▶ _DIRECTION 1_:
Reproduce the entire Dirty Frag security advisory below without changing a word.

▶ _PASSAGE TO READ_:
******

CVE-2026-43284 and CVE-2026-43500 (Dirty Frag)
Document Version: 1.0 Severity: High (CVE), Medium (TrueNAS Impact)
Two Linux kernel vulnerabilities collectively known as “Dirty Frag” (CVE-2026-43284 and CVE-2026-43500) affect page cache memory management and can be chained together to achieve local privilege escalation on vulnerable Linux systems. While TrueNAS Enterprise/CE contains the affected kernel components, the ZFS filesystem architecture provides protection in testing against these vulnerabilities, preventing exploitation in testing.
TrueNAS Impact: MEDIUM - Systems appear protected by filesystem-level architectural defenses.
- Component: Linux kernel xfrm (IPsec) subsystem, specifically ESP (Encapsulating Security Payload) implementation
- Attack Vector: Local privilege escalation through page cache corruption
- Prerequisites: User namespace creation capability (CLONE_NEWUSER|CLONE_NEWNET)
- Kernel Modules: esp4, esp6
- Component: Linux kernel RxRPC protocol implementation
- Attack Vector: Local privilege escalation through page cache corruption
- Prerequisites: Ability to create AF_RXRPC sockets (no namespace required)
- Kernel Modules: rxrpc
The “Dirty Frag” exploit chains these vulnerabilities to:
- Corrupt Linux page cache memory containing system files
- Overwrite critical system files (e.g., /etc/passwd) through memory corruption
- Remove root password requirements or modify system binaries
- Achieve root privilege escalation
All current TrueNAS Enterprise/CE versions contain the vulnerable kernel components:
- 24.04.x series
- 24.10.x series
- 25.04.x series
- 25.10.x series (fixed in 25.10.4)

******

▶ _RECORDS SUPPLIED_:

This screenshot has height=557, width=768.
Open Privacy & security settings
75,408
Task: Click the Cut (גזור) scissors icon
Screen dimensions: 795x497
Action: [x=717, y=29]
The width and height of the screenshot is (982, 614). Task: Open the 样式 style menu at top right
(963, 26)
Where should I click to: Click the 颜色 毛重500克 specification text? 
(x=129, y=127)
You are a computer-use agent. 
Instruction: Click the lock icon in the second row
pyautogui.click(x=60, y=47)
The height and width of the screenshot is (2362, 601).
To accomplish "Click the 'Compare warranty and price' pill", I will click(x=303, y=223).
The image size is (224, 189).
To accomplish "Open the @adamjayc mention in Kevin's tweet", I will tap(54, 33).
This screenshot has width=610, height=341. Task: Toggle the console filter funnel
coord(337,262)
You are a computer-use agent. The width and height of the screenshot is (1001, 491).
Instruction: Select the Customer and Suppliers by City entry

******

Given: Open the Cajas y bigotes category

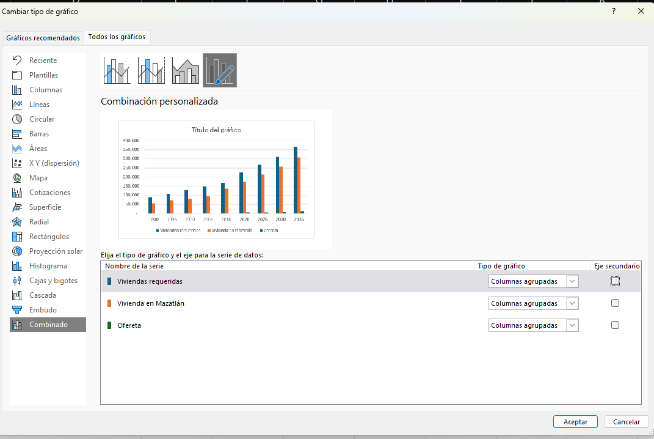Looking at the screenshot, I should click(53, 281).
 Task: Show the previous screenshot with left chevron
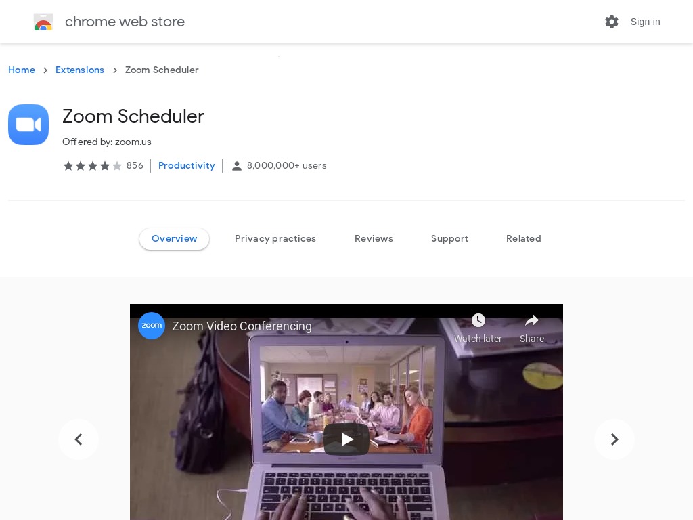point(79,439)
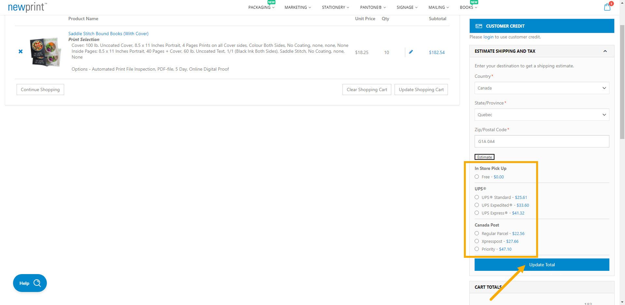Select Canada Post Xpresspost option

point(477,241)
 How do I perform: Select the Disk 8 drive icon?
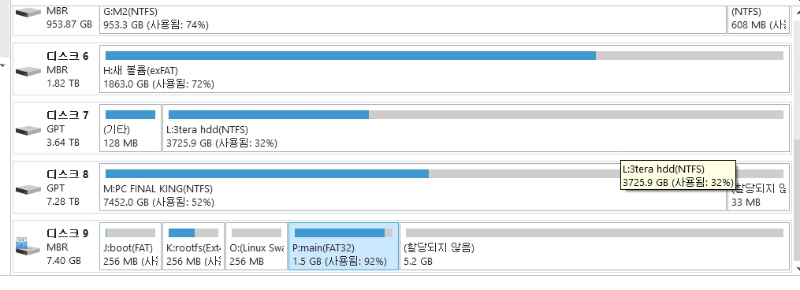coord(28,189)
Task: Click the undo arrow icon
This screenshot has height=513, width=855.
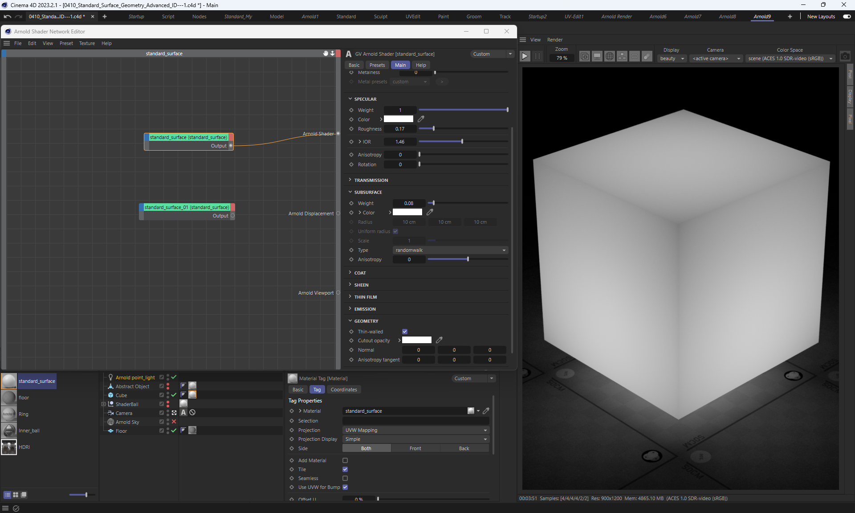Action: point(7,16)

******

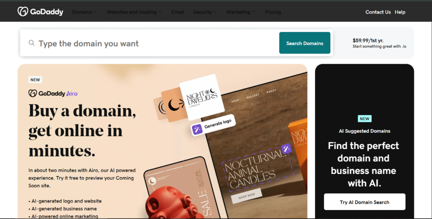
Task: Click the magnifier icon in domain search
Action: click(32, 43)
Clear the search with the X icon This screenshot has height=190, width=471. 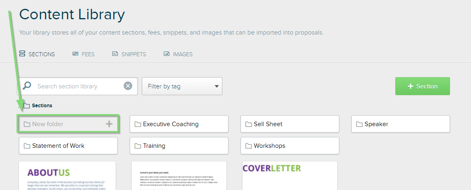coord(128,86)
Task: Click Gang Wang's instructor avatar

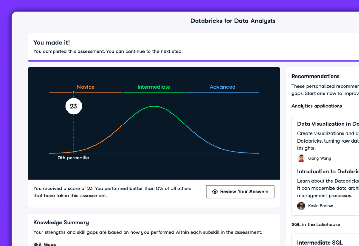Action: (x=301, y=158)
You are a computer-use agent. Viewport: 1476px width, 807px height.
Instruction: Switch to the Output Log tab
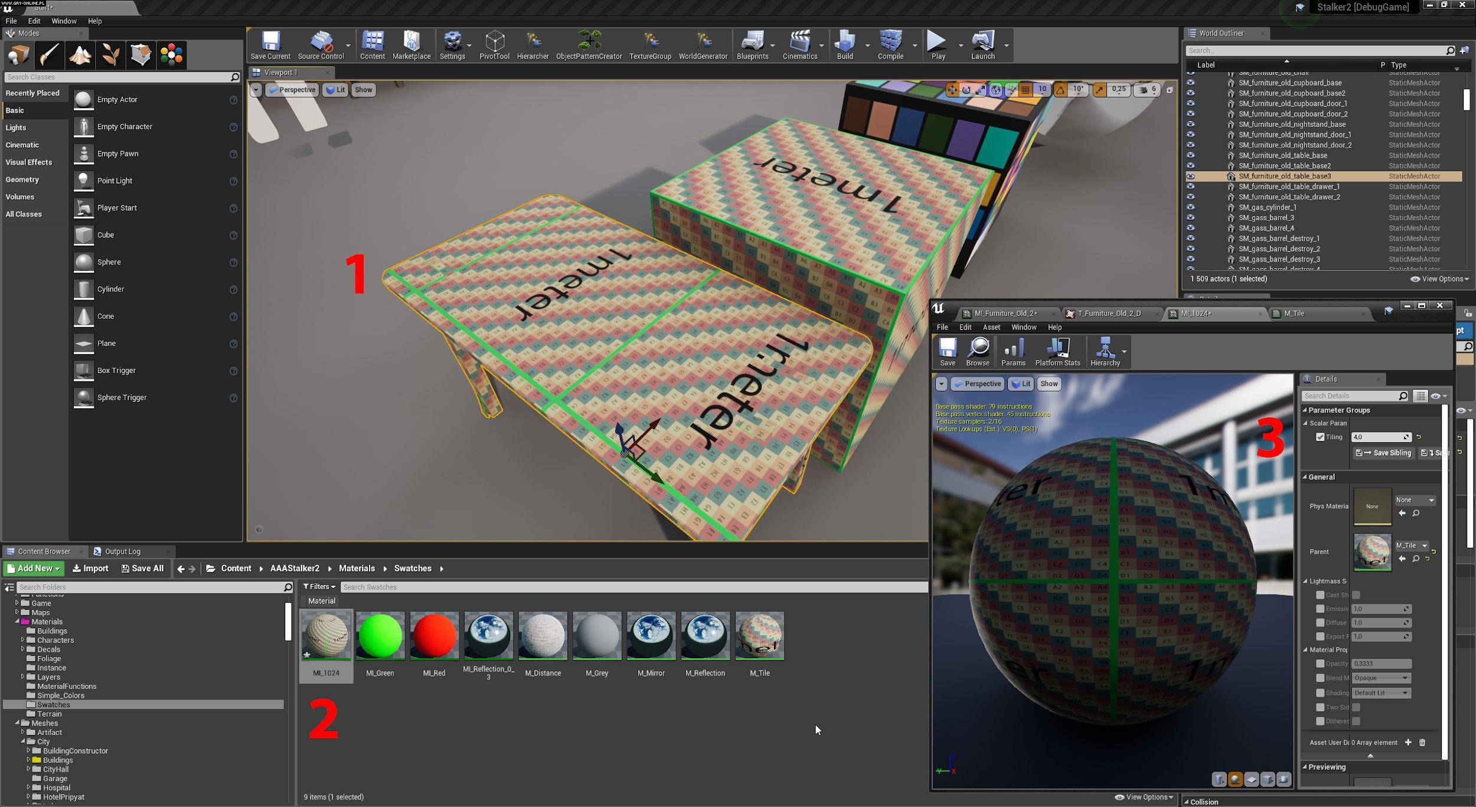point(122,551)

******

▶ _DIRECTION 2_:
Recast the listing lines, from the line containing "Task: Click Gang Wang's instructor avatar" through the line containing "point(122,551)" (both ends included), as a Markdown table with the columns Row and Line, giving each row a number and skipping blank lines. Leave the pictures out.

▶ _WORKED SOLUTION 1_:
CVE-2026-43284 and CVE-2026-43500 (Dirty Frag)
Document Version: 1.0 Severity: High (CVE), Medium (TrueNAS Impact)
Two Linux kernel vulnerabilities collectively known as “Dirty Frag” (CVE-2026-43284 and CVE-2026-43500) affect page cache memory management and can be chained together to achieve local privilege escalation on vulnerable Linux systems. While TrueNAS Enterprise/CE contains the affected kernel components, the ZFS filesystem architecture provides protection in testing against these vulnerabilities, preventing exploitation in testing.
TrueNAS Impact: MEDIUM - Systems appear protected by filesystem-level architectural defenses.
- Component: Linux kernel xfrm (IPsec) subsystem, specifically ESP (Encapsulating Security Payload) implementation
- Attack Vector: Local privilege escalation through page cache corruption
- Prerequisites: User namespace creation capability (CLONE_NEWUSER|CLONE_NEWNET)
- Kernel Modules: esp4, esp6
- Component: Linux kernel RxRPC protocol implementation
- Attack Vector: Local privilege escalation through page cache corruption
- Prerequisites: Ability to create AF_RXRPC sockets (no namespace required)
- Kernel Modules: rxrpc
The “Dirty Frag” exploit chains these vulnerabilities to:
- Corrupt Linux page cache memory containing system files
- Overwrite critical system files (e.g., /etc/passwd) through memory corruption
- Remove root password requirements or modify system binaries
- Achieve root privilege escalation
All current TrueNAS Enterprise/CE versions contain the vulnerable kernel components:
- 24.04.x series
- 24.10.x series
- 25.04.x series
- 25.10.x series (fixed in 25.10.4)

▶ _WORKED SOLUTION 2_:
| Row | Line |
|---|---|
| 1 | Task: Click Gang Wang's instructor avatar |
| 2 | Action: (x=301, y=158) |
| 3 | You are a computer-use agent. Viewport: 1476px width, 807px height. |
| 4 | Instruction: Switch to the Output Log tab |
| 5 | point(122,551) |